What is needed is an exact copy of the records, with the images left out.
Data under study Start Marker
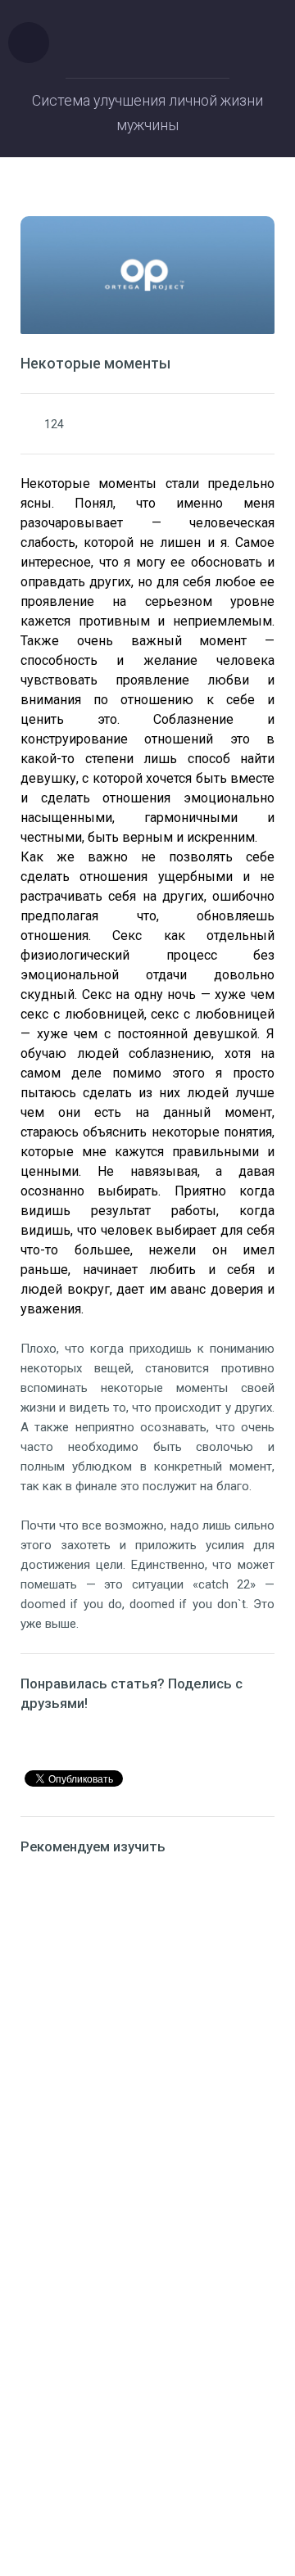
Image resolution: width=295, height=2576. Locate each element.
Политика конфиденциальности (148, 2448)
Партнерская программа (147, 2467)
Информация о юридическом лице (148, 2428)
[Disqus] (147, 2080)
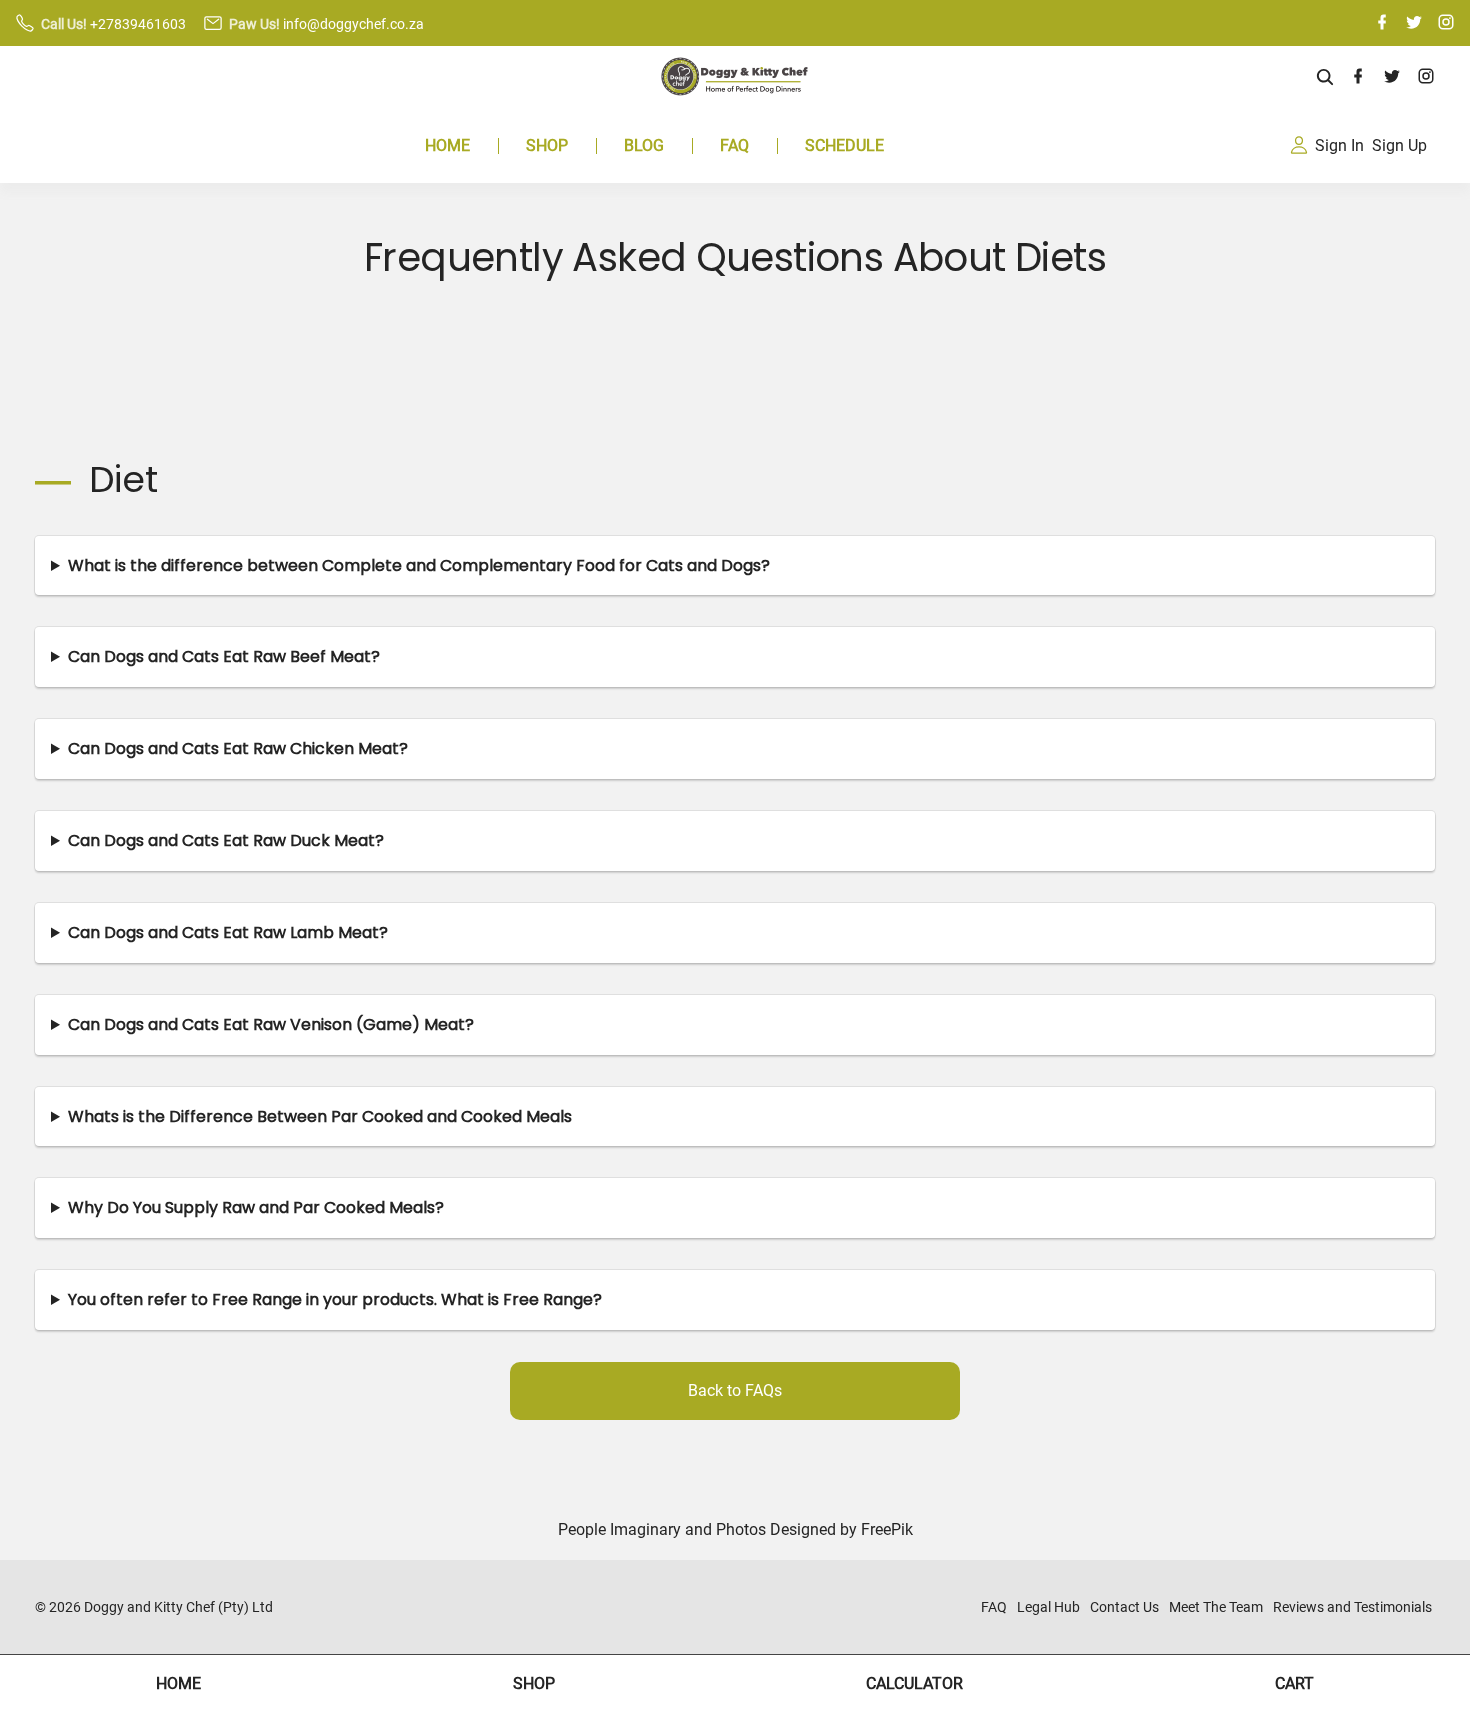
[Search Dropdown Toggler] (1325, 78)
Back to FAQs (735, 1390)
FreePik (887, 1529)
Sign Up (1399, 145)
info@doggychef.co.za (353, 24)
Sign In (1339, 145)
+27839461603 (138, 24)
Data under study End Marker
Your response:
Image resolution: width=295, height=2576. Locate each element.
Политика конфиденциальности (148, 2448)
Партнерская программа (147, 2467)
Информация о юридическом лице (148, 2428)
[Disqus] (147, 2080)
[Search Dropdown Toggler] (1325, 78)
Back to FAQs (735, 1390)
FreePik (887, 1529)
Sign Up (1399, 145)
info@doggychef.co.za (353, 24)
Sign In (1339, 145)
+27839461603 (138, 24)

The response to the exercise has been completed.